CRIMINAL CHECKS ON NURSING
House Bill 4727 (Substitute H-2)
First Analysis (4-11-00)
Sponsor: Rep. Gerald Law
First Committee: Health Policy
Second Committee: Senior Health, Security
THE APPARENT PROBLEM:
In recent years, the media has reported numerous stories involving residents of nursing homes suffering abuse at the hands of employees. Abuse can range from neglect to theft of personal items, physical and sexual assault, and even murder. Such treatment at the hands of care givers and other staff is all the more heinous considering the vulnerable nature of nursing home residents, many of whom suffer from diseases and disabilities that leave them unable to protect or defend themselves. Several incidents in Michigan over the last few years underscore the potential harm to residents. A nurse aide in a Detroit nursing home slapped a resident, cutting the resident's face and requiring the resident to undergo emergency treatment. A criminal background check conducted as part of the investigation revealed that the aide had prior felony convictions that included second degree murder, felony armed assault with intent to rob, and assault with a deadly weapon. In another case, a nursing home worker was convicted of sexual misconduct with a mentally incapacitated patient who had a closed head injury. A subsequent criminal history check of that worker revealed a prior history of criminal sexual assault.
Under federal law, states are required to maintain a registry that tracks competency evaluated nurse aides (CENAs), but only for actions that occur in a nursing home, and that were reported to the Department of Consumer and Industry Services. There is no such registry for other positions in health facilities, such as maintenance staff, food service, or housekeeping, even though the employees may have direct contact with residents. Under current state and federal law, nursing homes and other health facilities and agencies are not required to conduct criminal history checks on potential employees, though according to members of the nursing home industry, the majority do. However, most background checks are limited to a check of the
state Law Enforcement Information Network (LEIN), which only reveals convictions in Michigan. Many people feel that due to the transitory nature of entry-level health care workers and other positions in nursing homes, it is important to require not only a state-wide criminal background check, but also a national one in order to screen out those with histories of violent behavior.

ENTRIES PROVIDED

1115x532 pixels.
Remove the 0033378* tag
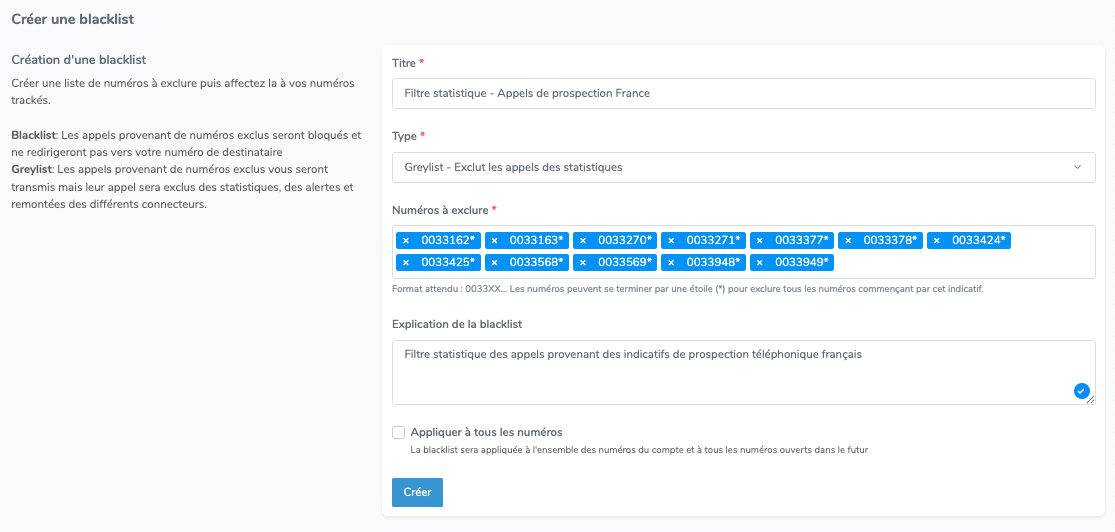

--

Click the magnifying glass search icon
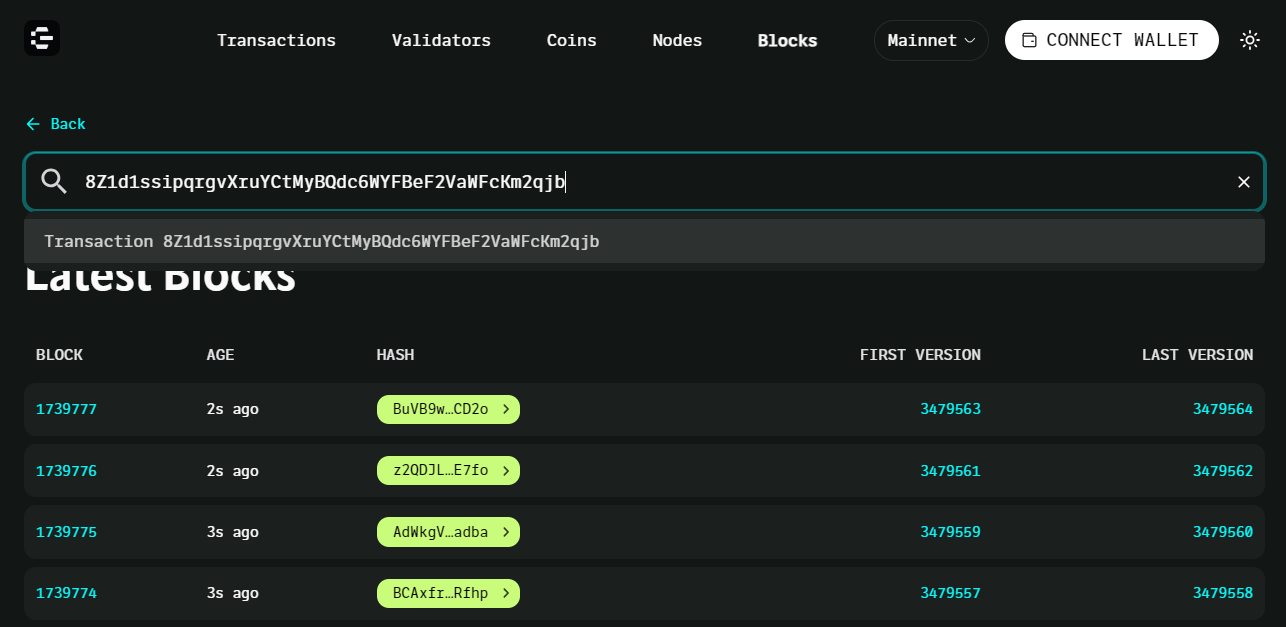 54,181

EXERCISE REQUIREMENTS
According to the bill analysis, what does a check of the state Law Enforcement Information Network (LEIN) reveal? Answer from the bill analysis alone.

OUTPUT OF THE TASK
It reveals only convictions in Michigan.